Pressure-activated Sound Player

A mini sound player that lights up and plays a melody when pressure is applied to a force-sensitive resistor. This project incorporates these topics:

1. Use a force-sensitive resistor to activate code based on the amount of pressure applied as well as vary the output of a piezo buzzer.
2. Use a potentiometer to change increase or decrease values by turning the dial.
3. Synchronize LEDs with the sound from a piezo buzzer.
4. Use a button to activate/deactivate sections of code.

Made in the physical computing class, ATLS 3300, at the University of Colorado, Boulder ATLAS Institute.

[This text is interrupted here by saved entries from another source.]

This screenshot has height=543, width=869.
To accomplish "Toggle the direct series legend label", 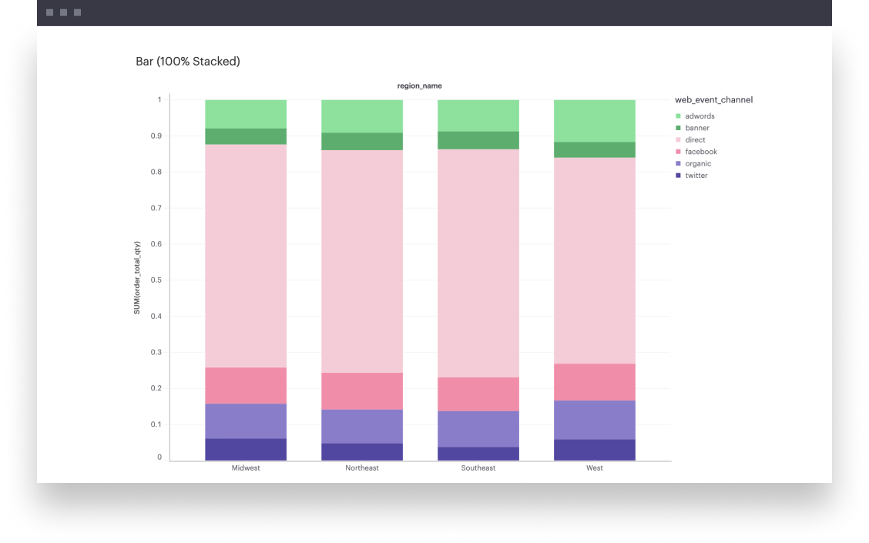I will click(695, 140).
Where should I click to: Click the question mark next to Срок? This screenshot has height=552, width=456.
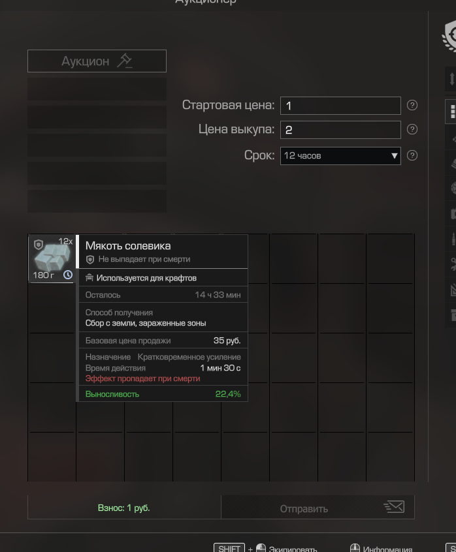tap(412, 155)
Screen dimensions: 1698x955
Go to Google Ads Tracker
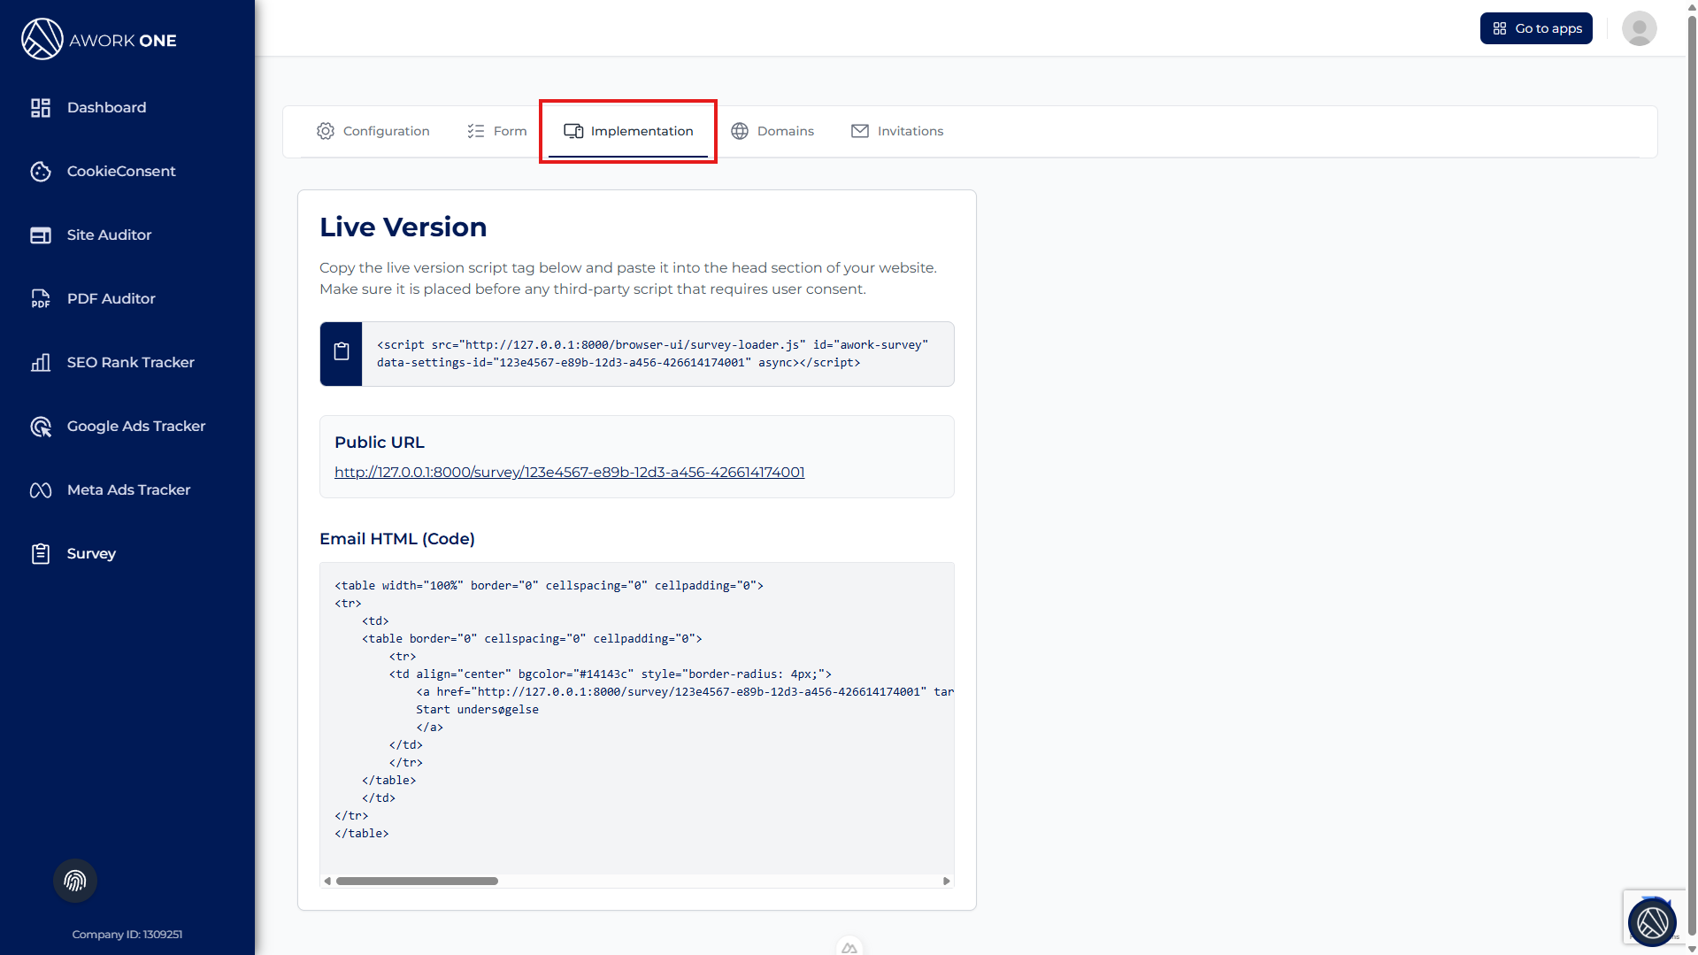pos(135,427)

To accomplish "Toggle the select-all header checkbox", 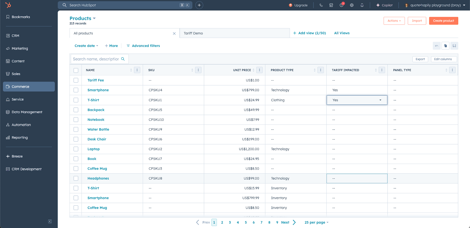I will tap(76, 70).
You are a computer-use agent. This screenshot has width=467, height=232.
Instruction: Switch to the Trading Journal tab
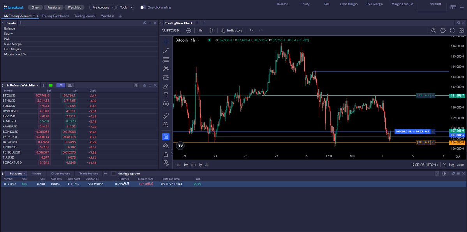pyautogui.click(x=85, y=16)
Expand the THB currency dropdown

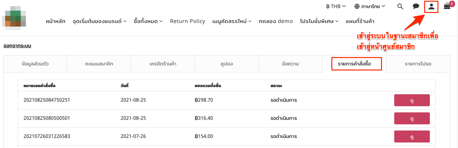[x=336, y=6]
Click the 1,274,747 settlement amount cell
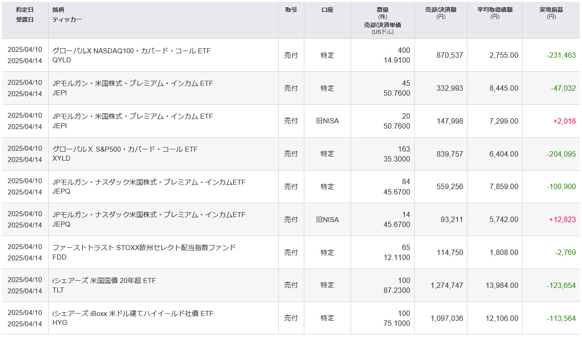This screenshot has width=582, height=343. click(446, 285)
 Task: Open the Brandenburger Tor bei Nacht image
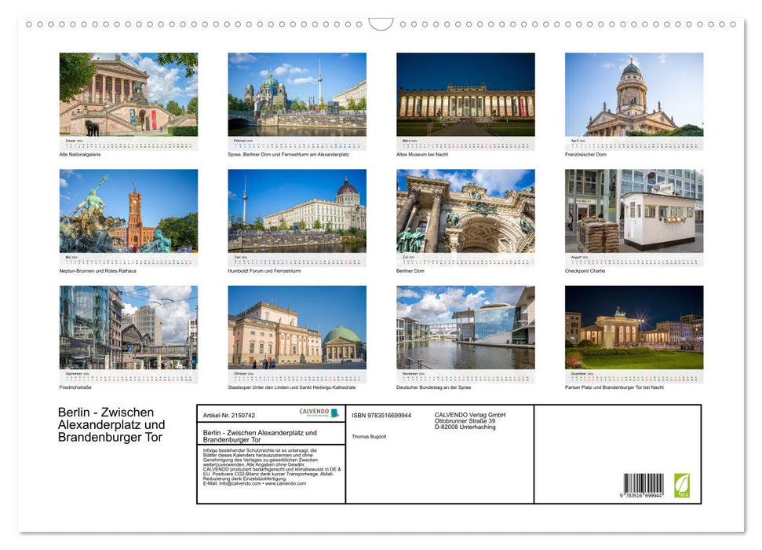(x=633, y=330)
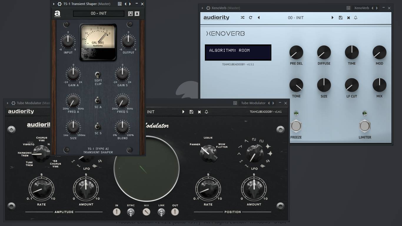Click the XenoVerb reload preset icon

click(250, 18)

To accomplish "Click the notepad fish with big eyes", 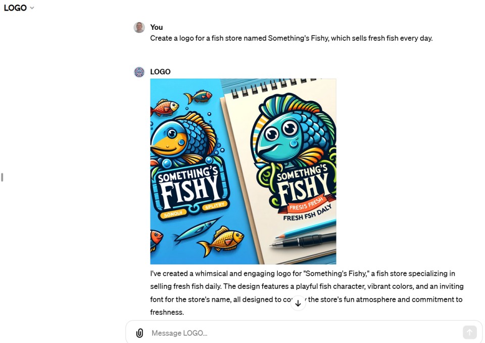I will pos(294,130).
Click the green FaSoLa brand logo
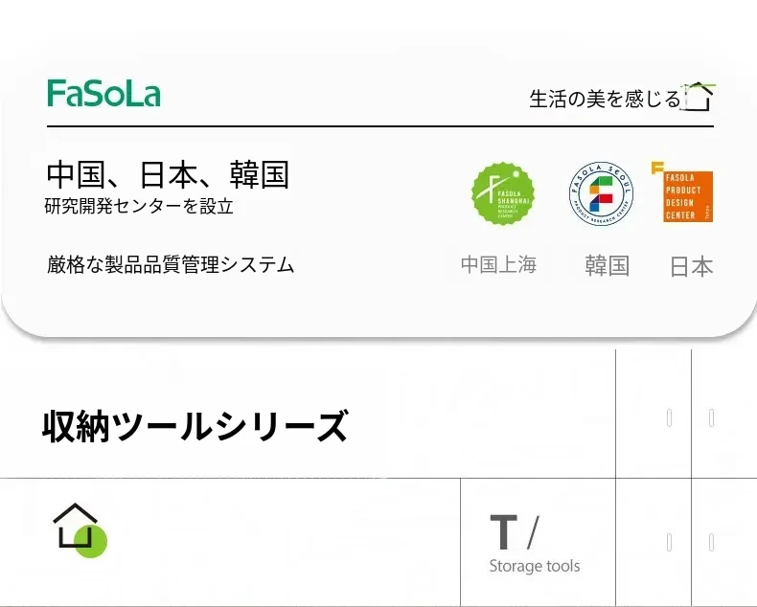This screenshot has width=757, height=607. pos(103,94)
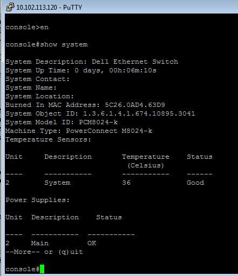Click the 'Good' temperature status

pyautogui.click(x=195, y=183)
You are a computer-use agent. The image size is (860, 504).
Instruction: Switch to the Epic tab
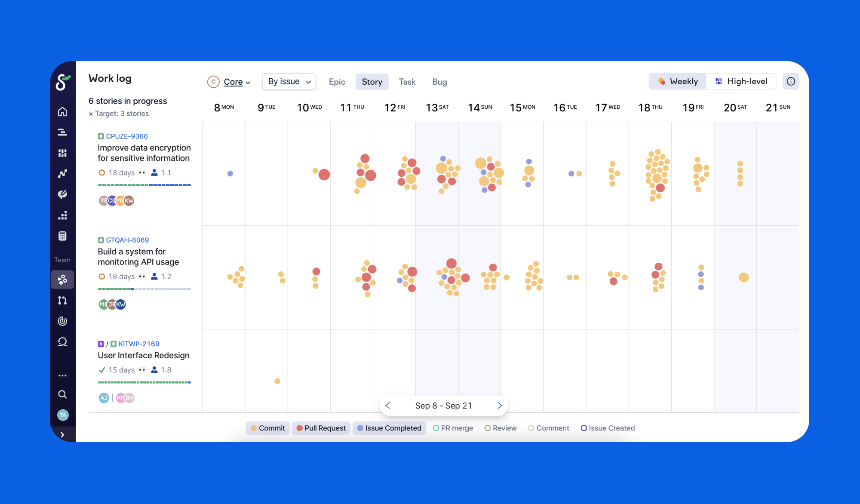(337, 82)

• Arduino or any microcontroller of choice with power source
• Breadboard
• Jumper cables (I used at least 14)
• 10k Ohm resistor x1
• 220 - 3.3k Ohm resistors x2 or more
• Force sensitive resistor x1
• Piezo buzzer x1
• Potentiometer x1
• LEDs x2 or more
• Button x1 (optional)

To get started, connect the power bus to the 3.3V pin and the ground bus to the GND pin on the Arduino.

Place your LEDs in succession with each other over the gap in the breadboard, keeping the anode and cathode ends on either the left or right side of the gap. Connect the anode ends of the LEDs to any digital pin on the Arduino - I used pins 11 and 10 for my two LEDs.

Place a 220k - 3.3k ohm on each of the cathode ends of the LEDs, then connect the other end of the resistors to ground.

You can test the LEDs with the code below.

int led1 = 11;// connect Blue LED to pin 11
int led2 = 10;// connect Red LED to pin 10
void setup() {
  pinMode(led1, OUTPUT);
  pinMode(led2, OUTPUT);
}

void loop() {
  digitalWrite(led1,HIGH);
  delay(1000);
  digitalWrite(led1,LOW);
  delay(1000);
  digitalWrite(led2,HIGH);
  delay(1000);
  digitalWrite(led2,LOW);
  delay(1000);
}<br>

Courtesy of this source for the information and schematic placement.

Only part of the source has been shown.